━━━━━ Text for analysis ━━━━━

In the current study, researchers used the AstroPath platform to characterize PD-1 and PD-L1 expression on cancer cells and immune cells in tumor specimens from patients with advanced melanoma who subsequently received anti-PD-1 immunotherapy. They also visualized three additional proteins expressed by different types of immune cells – CD8, CD163, and FOXP3 – and finally a marker for the tumor cells themselves, Sox10/S100.
The team found that a particular pattern and intensity of expression of these markers on specific cells in the tumor could strongly predict which patients would respond and survive after anti-PD-1 therapy.
“Big data is changing science. There are applications everywhere, from astronomy to genomics to oceanography,” Szalay says. “Data-intensive scientific discovery is a new paradigm.The technical challenge we face is how to get consistent, reproducible results when you collect data at scale? AstroPath is a step towards establishing a universal standard. ”
“There are next important steps. We need multi-institutional studies showing that these tests can be standardized, followed by a prospective clinical trial bringing AstroPath’s next-generation diagnostic potential to patient care,” says Taube. In addition to developing new companion diagnostics, the team’s long-term goal includes building an open-source atlas of tumor immune maps, similar to the National Cancer Institute’s Cancer Genome Atlas.
“The application of advanced mapping techniques from astronomy has the potential to identify predictive biomarkers that will help physicians design precise immunotherapy treatments for individual cancer patients,” says Michele Cleary, Chief Executive Officer, The Mark Foundation for Cancer Research. “These early results are exciting and validate the approach, and we at The Mark Foundation for Cancer Research are proud to support such pathbreaking science.”

━━━━━

--- Directions ---
Retype the part of the AstroPath text that opens with the words "The team found" and closes with "after anti-PD-1 therapy.".

━━━━━ Provided material ━━━━━

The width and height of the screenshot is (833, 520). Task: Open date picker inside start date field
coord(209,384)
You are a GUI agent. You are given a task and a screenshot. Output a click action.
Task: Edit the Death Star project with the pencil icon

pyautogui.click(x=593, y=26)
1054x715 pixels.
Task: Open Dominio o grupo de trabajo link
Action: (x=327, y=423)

━━━━━

--- Task solution ---
The team found that a particular pattern and intensity of expression of these markers on specific cells in the tumor could strongly predict which patients would respond and survive after anti-PD-1 therapy.